Rabeprazole has been demonstrated to be a potent antisecretory agent and has been shown to be clinically effective in the treatment of acid-related diseases.
It was to determine the efficacy of ...rabeprazole at 20 and 40 mg in addition to amoxicillin and clarithromycin in the treatment of active Helicobacter pylori-positive duodenal ulcers compared with omeprazole 40 mg.
One hundred and twenty-seven patients were randomised into three treatment groups: 40 patients were treated with rabeprazole 40 mg daily, 42 patients with rabeprazole 20 mg daily and 45 patients with omeprazole 40 mg daily for 10 days. All patients received amoxicillin 1 g twice a day and clarithromycin 500 mg twice a day for 5 days. All patients were re-assessed at least 4 weeks after the end of the treatment.
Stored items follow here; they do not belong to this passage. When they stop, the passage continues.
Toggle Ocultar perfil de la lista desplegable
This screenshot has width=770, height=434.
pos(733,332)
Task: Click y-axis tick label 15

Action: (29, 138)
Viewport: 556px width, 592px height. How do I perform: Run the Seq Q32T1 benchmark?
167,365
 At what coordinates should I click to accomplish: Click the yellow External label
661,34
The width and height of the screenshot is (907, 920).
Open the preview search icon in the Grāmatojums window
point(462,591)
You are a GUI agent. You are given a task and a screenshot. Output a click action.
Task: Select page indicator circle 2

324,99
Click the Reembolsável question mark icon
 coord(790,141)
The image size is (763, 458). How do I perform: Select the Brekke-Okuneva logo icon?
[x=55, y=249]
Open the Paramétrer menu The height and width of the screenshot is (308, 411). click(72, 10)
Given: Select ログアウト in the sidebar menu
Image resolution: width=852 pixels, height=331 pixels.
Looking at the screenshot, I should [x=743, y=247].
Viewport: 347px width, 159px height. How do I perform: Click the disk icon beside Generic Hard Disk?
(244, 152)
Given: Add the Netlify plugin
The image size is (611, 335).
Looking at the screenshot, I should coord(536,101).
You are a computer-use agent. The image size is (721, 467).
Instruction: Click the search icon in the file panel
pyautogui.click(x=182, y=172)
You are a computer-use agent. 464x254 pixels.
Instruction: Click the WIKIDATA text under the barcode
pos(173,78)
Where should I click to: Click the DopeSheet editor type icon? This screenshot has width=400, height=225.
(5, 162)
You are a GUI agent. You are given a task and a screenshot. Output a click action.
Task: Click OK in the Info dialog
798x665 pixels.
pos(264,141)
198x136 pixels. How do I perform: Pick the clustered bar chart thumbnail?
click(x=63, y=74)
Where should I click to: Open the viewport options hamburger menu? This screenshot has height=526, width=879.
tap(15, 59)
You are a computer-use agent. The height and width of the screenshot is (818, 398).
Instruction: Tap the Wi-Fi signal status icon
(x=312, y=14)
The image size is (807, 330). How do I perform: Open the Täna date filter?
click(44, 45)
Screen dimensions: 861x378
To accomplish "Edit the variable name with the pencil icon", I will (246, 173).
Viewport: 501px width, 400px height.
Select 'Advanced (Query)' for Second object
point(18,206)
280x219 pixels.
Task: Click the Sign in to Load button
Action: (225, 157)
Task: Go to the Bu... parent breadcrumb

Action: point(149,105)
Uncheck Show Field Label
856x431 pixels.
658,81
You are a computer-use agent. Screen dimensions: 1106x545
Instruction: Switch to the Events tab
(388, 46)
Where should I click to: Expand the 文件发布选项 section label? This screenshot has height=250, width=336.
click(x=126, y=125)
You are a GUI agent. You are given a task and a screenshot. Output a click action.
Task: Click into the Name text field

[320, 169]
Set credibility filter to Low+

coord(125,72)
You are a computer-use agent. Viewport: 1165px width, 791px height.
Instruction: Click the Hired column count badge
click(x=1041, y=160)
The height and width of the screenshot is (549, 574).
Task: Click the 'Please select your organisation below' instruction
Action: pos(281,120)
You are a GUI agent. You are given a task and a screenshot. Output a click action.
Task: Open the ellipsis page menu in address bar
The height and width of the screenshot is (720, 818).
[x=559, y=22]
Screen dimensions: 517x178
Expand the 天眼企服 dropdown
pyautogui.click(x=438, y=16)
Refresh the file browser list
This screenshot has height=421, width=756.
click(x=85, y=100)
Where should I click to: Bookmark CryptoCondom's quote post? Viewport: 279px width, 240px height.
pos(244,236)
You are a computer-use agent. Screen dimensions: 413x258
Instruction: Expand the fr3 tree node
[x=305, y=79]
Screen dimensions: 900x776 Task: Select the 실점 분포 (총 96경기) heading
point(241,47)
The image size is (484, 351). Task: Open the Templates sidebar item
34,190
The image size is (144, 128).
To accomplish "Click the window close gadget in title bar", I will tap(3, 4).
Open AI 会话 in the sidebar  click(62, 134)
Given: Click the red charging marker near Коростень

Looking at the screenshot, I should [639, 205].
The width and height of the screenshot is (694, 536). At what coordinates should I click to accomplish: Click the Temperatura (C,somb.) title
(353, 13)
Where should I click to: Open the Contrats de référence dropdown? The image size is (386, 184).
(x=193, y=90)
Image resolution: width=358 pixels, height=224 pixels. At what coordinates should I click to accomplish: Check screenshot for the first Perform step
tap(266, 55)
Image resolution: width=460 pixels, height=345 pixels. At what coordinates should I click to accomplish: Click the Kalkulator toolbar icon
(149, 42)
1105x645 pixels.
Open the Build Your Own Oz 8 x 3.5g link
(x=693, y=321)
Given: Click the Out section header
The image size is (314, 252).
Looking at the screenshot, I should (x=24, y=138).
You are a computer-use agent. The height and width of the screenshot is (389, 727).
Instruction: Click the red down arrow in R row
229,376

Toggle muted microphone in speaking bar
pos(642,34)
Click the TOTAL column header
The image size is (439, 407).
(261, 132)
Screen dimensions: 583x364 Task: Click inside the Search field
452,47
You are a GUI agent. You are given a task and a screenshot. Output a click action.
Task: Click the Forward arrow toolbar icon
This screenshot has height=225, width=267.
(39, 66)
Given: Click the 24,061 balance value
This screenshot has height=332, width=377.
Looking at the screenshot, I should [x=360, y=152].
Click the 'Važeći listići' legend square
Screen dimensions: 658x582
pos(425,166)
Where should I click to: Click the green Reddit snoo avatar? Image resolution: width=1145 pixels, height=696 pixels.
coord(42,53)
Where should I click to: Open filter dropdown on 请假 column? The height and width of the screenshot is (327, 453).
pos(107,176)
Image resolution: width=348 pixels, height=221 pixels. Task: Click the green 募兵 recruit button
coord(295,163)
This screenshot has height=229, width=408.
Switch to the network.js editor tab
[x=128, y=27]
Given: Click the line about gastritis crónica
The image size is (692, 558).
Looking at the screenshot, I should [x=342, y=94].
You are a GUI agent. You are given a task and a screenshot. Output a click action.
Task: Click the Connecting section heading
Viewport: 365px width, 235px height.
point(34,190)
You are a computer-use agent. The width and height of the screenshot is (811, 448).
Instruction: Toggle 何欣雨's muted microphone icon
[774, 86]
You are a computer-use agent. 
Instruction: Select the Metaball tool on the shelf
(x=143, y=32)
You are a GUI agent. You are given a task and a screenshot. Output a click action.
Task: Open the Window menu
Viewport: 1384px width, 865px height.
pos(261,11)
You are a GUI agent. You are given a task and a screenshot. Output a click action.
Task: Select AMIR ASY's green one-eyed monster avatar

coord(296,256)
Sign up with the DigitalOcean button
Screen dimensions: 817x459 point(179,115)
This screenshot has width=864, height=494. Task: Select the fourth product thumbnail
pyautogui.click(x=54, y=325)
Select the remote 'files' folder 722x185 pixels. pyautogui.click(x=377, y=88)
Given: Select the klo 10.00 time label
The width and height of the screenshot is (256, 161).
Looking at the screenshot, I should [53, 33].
According to the intention-to-treat (ITT) protocol, ulcer healing was observed in 90% of patients in the rabeprazole 40 group, in 85.7% in the rabeprazole 20 group and in 93.3% in the omeprazole 40 group. We observed H. pylori eradication in 90% ITT in the rabeprazole 40 group, in 80.9% ITT in the rabeprazole 20 group and in 88.8% ITT in the omeprazole 40 group. Statistical analysis did not show significant differences among the three groups.
A 10-day rabeprazole 20 mg regimen represents an efficacious and safe regimen for H. pylori eradication and ulcer healing.